→ **WHAT IS NEEDED**: Swap "magnifier" for "magnifying glass" in the records, starting at the line that contains "Click the Sensor column header in the table" and stopping after the line that contains "point(314,233)". Return only those lines, with nothing else changed.
-------- ENTRIES SHOWN
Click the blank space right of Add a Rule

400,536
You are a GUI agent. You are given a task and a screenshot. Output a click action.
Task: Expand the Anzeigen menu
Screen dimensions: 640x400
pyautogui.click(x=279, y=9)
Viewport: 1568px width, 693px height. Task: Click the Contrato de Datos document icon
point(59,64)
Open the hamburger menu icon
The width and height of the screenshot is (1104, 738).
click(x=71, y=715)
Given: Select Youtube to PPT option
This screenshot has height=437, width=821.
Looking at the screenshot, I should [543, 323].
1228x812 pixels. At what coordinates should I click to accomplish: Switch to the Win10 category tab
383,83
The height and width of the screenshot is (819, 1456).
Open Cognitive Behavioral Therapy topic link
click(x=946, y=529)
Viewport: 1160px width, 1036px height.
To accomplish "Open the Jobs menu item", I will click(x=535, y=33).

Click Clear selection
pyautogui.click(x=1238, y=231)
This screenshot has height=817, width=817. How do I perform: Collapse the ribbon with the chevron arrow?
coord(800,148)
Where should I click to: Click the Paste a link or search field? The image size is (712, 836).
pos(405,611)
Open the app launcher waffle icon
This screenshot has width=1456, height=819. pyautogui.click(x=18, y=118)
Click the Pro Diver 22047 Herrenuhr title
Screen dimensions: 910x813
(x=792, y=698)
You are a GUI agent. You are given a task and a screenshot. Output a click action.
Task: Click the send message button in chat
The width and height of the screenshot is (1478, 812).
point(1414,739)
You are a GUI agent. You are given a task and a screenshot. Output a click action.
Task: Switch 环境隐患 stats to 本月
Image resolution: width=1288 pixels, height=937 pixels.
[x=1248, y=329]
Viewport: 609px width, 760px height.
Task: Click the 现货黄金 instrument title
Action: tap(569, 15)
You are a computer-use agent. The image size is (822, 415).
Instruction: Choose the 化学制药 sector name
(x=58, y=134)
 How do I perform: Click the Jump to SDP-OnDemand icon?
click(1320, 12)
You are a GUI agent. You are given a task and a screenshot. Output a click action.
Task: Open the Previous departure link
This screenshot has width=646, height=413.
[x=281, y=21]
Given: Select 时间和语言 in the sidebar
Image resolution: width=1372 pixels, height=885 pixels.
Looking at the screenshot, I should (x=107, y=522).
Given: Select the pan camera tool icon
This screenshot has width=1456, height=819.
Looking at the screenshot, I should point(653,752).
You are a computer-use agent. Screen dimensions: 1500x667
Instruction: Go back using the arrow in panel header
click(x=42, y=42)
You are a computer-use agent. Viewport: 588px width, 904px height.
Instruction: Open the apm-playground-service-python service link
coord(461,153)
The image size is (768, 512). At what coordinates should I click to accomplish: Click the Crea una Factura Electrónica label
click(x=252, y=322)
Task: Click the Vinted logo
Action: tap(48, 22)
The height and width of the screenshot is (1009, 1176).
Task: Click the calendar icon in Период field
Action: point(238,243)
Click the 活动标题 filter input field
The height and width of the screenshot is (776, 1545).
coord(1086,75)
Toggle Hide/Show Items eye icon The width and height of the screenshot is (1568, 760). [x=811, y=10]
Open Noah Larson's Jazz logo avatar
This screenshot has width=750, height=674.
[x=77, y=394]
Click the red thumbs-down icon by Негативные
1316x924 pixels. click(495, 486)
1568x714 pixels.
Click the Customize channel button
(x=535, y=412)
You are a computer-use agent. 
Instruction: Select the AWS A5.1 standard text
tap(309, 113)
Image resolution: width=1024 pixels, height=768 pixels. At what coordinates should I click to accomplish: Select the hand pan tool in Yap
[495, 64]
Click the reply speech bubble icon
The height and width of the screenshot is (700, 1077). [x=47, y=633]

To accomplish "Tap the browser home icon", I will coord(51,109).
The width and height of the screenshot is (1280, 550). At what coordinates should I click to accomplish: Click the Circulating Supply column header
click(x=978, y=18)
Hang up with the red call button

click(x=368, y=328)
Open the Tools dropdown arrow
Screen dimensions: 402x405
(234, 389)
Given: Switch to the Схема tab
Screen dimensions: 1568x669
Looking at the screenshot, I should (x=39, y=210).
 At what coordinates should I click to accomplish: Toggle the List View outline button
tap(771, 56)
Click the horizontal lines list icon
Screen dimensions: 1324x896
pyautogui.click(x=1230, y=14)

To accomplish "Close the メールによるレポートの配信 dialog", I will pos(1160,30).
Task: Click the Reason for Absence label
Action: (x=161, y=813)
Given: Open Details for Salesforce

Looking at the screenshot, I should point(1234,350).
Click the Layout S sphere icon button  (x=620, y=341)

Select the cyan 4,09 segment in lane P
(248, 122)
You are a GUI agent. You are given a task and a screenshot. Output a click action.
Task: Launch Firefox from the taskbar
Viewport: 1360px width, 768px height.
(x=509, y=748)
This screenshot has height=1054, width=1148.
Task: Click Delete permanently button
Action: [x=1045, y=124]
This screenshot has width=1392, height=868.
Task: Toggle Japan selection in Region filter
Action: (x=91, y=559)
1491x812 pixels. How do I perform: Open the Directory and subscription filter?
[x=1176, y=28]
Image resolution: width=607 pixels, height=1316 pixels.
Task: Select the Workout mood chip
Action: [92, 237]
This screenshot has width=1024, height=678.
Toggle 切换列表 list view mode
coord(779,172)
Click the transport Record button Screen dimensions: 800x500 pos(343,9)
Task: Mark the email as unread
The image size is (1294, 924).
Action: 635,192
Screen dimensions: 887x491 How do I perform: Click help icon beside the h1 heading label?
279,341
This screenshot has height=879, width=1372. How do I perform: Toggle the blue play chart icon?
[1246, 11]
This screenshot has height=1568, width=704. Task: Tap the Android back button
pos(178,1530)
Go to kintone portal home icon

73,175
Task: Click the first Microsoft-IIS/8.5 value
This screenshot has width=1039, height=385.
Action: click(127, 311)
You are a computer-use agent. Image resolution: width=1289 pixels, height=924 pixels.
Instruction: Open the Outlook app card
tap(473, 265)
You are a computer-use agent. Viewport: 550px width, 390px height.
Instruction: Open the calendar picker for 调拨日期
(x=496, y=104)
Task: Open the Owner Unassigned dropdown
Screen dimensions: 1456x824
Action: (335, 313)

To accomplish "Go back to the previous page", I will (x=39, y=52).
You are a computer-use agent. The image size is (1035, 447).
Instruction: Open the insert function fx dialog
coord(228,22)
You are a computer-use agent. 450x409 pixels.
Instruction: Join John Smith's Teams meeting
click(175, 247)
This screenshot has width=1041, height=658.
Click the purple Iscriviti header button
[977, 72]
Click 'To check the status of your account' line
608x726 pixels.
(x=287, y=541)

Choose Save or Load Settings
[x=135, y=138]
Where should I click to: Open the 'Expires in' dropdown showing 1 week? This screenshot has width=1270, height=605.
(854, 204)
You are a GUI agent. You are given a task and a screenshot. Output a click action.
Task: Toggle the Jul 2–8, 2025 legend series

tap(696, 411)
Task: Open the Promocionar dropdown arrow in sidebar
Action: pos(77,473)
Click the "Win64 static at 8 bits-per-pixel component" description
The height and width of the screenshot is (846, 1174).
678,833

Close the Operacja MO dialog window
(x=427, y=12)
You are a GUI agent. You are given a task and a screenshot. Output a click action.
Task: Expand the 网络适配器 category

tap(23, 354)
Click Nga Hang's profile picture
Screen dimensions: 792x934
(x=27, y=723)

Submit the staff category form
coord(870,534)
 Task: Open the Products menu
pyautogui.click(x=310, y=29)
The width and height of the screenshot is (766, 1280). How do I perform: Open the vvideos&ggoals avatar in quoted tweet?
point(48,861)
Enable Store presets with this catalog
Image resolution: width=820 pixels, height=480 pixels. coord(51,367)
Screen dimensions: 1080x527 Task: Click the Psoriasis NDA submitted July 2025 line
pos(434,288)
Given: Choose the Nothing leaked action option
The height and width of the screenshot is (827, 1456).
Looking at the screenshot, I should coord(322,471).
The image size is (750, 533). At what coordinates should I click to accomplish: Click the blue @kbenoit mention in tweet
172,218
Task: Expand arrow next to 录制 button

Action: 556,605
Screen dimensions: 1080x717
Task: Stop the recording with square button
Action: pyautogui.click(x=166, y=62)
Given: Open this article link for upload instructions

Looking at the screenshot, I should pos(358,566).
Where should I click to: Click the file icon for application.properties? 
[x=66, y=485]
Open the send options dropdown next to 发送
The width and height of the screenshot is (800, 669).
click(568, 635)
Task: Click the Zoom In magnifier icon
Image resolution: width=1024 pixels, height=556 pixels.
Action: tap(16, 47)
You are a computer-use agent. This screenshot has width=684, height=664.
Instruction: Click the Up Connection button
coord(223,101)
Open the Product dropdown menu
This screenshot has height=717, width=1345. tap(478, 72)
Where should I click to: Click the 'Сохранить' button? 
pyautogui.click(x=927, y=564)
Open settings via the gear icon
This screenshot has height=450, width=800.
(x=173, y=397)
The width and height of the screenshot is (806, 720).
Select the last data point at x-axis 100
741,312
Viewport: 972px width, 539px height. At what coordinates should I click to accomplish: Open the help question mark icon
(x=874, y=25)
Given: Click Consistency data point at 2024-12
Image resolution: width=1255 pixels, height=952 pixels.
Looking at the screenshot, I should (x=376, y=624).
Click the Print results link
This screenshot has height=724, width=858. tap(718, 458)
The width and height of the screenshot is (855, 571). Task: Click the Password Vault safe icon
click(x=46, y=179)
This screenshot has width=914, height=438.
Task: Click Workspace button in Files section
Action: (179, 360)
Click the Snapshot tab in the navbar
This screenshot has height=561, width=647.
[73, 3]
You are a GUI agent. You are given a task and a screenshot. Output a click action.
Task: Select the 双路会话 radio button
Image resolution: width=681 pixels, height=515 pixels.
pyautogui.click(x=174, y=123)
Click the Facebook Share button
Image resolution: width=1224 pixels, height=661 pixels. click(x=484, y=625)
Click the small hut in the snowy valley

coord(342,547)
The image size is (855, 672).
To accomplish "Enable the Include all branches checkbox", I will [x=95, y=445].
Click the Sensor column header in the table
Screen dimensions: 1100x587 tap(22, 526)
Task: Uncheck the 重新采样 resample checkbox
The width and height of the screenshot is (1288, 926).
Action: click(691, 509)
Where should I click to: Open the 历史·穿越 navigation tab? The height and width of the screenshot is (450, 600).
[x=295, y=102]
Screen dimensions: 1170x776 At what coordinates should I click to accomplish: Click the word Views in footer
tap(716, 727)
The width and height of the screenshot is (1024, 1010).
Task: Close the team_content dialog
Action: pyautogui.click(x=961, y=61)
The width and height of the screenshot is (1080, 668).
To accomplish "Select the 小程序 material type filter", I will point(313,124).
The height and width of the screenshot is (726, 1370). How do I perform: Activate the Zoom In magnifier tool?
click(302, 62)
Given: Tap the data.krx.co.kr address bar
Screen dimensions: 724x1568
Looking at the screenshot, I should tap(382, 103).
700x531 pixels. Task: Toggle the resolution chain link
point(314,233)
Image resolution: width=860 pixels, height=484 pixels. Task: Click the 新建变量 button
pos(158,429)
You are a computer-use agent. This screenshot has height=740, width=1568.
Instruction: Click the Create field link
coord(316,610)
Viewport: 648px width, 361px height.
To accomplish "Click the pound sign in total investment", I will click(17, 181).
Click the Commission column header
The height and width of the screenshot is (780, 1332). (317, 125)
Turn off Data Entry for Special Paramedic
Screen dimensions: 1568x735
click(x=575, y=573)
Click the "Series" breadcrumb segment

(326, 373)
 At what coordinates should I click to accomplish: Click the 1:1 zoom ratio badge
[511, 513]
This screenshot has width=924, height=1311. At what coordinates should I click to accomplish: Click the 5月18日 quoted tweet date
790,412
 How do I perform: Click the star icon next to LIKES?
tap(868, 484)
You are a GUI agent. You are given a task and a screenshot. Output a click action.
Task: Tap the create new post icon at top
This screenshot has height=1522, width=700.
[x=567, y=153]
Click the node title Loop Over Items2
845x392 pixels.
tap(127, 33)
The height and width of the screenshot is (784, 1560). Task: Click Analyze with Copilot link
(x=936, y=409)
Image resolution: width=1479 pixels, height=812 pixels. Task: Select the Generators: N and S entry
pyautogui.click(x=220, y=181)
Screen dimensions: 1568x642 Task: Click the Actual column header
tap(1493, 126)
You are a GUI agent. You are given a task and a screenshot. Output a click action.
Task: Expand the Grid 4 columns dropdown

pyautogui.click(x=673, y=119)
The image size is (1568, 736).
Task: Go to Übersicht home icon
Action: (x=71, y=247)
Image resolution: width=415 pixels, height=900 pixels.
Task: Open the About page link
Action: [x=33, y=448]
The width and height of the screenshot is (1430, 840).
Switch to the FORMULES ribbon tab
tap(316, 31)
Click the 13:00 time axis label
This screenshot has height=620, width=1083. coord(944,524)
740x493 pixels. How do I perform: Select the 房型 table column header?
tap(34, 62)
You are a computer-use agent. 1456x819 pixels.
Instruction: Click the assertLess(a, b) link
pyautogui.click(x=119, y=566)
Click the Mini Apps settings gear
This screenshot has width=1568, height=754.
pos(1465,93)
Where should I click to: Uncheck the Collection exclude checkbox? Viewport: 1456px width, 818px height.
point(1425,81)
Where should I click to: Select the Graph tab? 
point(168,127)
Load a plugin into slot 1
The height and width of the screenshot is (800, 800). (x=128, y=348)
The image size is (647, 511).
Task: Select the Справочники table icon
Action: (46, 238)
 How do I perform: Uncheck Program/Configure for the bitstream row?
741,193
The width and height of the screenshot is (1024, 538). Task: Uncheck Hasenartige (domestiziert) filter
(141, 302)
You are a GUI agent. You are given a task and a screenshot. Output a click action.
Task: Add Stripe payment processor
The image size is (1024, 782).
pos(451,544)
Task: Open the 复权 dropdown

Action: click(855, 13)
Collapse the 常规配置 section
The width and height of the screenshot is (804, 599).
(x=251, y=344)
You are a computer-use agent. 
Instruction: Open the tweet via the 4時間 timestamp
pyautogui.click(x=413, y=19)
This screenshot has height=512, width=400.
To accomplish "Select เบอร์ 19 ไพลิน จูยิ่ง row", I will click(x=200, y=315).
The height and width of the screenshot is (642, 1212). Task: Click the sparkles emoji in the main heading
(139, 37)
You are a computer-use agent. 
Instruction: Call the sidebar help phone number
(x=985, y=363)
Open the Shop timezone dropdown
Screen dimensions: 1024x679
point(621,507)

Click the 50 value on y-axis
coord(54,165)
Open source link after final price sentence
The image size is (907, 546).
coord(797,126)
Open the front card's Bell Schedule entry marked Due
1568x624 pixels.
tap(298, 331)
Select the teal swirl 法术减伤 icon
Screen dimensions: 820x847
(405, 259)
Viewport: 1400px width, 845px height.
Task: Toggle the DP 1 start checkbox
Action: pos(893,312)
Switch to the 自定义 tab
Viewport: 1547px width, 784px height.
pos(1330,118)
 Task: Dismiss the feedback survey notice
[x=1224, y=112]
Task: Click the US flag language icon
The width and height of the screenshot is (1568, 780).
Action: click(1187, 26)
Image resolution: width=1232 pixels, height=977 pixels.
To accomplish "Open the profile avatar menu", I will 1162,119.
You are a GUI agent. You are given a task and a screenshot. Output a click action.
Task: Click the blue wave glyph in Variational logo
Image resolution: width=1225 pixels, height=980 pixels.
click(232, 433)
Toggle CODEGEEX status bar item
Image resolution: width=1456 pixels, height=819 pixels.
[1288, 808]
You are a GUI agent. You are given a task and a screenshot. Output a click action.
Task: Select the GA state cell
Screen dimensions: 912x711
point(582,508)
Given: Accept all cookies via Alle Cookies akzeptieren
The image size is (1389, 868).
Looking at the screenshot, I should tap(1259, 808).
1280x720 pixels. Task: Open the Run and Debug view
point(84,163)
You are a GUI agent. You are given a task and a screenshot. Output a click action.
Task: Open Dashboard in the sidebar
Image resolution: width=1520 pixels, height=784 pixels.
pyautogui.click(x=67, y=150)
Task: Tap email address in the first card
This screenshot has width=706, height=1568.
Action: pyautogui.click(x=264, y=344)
----------------
→ **SOLUTION BELOW**:
Click the Sensor column header in the table
Screen dimensions: 1100x587 tap(22, 526)
Task: Uncheck the 重新采样 resample checkbox
The width and height of the screenshot is (1288, 926).
Action: click(691, 509)
Where should I click to: Open the 历史·穿越 navigation tab? The height and width of the screenshot is (450, 600).
[x=295, y=102]
Screen dimensions: 1170x776 At what coordinates should I click to accomplish: Click the word Views in footer
tap(716, 727)
The width and height of the screenshot is (1024, 1010).
Task: Close the team_content dialog
Action: pyautogui.click(x=961, y=61)
The width and height of the screenshot is (1080, 668).
To accomplish "Select the 小程序 material type filter", I will point(313,124).
The height and width of the screenshot is (726, 1370). How do I perform: Activate the Zoom In magnifying glass tool?
click(302, 62)
Given: Tap the data.krx.co.kr address bar
Screen dimensions: 724x1568
Looking at the screenshot, I should tap(382, 103).
700x531 pixels. Task: Toggle the resolution chain link
point(314,233)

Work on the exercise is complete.